"Their traumas echo off each other in a delicately crafted memory piece that, with cinematographer Fabian Gamper and editor Evelyn Rack and sound designer Billie Mind, acquires the hypnotic pull of a horror picture - like staring into a daguerreotype of the dead for too long. And it's that very sort of image Schilinski and her co-writer Louise Peter discovered when entering the abandoned farm that would become the film's shooting location and the film's central character."
"Mascha Schilinski arrived in Cannes as a fully formed filmmaker with " Sound of Falling," technically her second feature after her student film, "Dark Blue Girl," which she made at the Film Academy Baden-Württemberg in Ludwigsburg.
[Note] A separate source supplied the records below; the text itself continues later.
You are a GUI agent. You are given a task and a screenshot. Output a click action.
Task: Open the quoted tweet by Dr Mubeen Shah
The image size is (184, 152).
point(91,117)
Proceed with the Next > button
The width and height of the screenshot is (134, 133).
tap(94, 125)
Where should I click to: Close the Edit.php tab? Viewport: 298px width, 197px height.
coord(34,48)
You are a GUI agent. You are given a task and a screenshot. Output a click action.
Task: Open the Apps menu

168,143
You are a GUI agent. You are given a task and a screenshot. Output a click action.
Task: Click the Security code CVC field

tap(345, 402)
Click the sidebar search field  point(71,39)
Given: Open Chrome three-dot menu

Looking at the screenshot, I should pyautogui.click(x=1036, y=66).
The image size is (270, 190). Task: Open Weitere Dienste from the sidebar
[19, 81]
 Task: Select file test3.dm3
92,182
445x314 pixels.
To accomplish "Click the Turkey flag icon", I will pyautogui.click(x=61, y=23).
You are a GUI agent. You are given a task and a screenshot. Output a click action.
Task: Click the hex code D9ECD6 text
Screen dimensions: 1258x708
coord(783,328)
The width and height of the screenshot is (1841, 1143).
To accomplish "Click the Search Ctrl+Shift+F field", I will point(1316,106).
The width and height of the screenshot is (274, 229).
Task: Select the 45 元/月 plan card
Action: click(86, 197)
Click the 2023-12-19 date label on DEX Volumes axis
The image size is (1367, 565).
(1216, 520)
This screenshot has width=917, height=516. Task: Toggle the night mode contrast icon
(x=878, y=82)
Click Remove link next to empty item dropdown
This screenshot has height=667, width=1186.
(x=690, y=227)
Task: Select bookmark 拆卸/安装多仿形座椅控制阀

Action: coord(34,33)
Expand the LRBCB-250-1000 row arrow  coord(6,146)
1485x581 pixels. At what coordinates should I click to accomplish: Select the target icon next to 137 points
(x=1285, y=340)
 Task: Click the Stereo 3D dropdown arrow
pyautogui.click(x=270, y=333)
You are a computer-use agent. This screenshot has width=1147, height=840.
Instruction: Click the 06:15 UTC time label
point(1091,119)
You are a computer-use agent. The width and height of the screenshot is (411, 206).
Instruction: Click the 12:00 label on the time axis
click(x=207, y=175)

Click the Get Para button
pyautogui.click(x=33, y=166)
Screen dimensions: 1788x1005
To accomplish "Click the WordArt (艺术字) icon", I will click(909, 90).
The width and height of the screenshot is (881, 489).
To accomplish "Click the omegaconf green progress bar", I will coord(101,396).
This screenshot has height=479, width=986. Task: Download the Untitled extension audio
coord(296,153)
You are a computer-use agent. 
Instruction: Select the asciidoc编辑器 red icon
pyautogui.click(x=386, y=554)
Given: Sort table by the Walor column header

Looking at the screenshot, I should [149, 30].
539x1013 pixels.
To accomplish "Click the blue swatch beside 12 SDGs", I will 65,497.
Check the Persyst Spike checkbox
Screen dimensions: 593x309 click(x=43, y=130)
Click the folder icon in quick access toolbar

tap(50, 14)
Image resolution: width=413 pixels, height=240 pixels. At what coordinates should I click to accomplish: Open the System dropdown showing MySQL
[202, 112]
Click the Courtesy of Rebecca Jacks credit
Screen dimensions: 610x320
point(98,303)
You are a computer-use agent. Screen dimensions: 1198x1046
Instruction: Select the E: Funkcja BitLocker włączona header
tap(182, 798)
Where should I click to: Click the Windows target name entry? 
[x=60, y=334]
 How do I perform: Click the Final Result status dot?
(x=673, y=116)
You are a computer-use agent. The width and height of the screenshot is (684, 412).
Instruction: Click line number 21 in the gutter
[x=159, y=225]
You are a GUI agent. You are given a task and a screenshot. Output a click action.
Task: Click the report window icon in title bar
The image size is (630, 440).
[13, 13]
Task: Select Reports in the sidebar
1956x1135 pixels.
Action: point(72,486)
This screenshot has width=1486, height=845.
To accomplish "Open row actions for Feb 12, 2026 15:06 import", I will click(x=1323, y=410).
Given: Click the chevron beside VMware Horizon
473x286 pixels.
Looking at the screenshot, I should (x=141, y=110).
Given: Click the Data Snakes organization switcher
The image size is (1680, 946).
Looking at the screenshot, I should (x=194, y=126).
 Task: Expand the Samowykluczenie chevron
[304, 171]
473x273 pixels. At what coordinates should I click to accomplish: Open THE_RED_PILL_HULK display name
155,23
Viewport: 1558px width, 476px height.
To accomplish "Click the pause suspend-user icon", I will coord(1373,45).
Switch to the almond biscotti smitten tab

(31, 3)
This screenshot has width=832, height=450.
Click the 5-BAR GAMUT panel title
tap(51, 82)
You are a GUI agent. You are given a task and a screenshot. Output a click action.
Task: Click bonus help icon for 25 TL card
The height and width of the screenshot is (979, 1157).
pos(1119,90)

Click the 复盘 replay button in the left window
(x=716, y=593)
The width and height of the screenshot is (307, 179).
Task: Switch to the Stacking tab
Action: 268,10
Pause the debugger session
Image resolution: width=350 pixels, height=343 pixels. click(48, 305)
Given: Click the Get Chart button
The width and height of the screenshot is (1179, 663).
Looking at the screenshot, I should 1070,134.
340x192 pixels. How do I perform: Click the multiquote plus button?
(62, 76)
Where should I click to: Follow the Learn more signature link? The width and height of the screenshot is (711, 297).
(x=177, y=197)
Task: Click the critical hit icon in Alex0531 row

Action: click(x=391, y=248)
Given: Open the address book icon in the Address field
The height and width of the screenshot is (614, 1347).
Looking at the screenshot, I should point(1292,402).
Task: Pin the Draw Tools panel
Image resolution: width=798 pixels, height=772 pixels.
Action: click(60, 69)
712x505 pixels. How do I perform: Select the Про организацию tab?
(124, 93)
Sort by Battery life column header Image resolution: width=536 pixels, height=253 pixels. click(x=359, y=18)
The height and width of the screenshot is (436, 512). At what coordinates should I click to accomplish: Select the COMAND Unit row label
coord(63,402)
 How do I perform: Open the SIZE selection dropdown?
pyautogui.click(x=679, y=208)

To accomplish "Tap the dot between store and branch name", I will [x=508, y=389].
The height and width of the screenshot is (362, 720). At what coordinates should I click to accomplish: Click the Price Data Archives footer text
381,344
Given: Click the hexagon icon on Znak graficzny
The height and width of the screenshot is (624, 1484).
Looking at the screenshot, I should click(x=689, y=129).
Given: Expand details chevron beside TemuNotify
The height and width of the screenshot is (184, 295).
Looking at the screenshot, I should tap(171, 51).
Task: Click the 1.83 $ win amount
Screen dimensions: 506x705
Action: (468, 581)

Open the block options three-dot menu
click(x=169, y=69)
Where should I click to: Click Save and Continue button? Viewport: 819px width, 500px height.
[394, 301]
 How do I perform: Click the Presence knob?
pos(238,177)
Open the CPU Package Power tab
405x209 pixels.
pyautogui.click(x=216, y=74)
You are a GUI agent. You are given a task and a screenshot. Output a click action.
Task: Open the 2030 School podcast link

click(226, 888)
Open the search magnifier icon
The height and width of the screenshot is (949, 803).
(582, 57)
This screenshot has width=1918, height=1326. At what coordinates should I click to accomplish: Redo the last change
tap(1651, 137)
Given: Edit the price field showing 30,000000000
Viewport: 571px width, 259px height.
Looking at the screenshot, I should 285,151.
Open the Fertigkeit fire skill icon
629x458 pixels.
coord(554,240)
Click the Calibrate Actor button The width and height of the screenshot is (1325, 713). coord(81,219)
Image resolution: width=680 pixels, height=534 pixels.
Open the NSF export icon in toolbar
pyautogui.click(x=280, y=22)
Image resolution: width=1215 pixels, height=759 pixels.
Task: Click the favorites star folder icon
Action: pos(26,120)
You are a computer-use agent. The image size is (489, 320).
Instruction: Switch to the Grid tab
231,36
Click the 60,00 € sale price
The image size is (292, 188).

Her first film was "supposed to be released in the United States, but the film school couldn't handle [the release], and they were the producer, and they were not used to this [idea] that there is an interest from the U.S.," Schilinski said."
Mascha Schilinski's Sound of Falling follows four generations of women living on the same Northern German farm from the early 1900s to the present, each bearing trauma from patriarchal violence, self-doubt, and forced sexual awakening. The central characters Alma, Erika, Angelika, and Lenka embody inherited wounds and a pervasive death wish. Cinematography, editing, and layered sound design create a hypnotic, memory-like horror atmosphere. The abandoned farm served as both shooting location and central character. The film won the Jury Prize at Cannes, represents Germany in the international feature Oscar race, and opens on MUBI in January.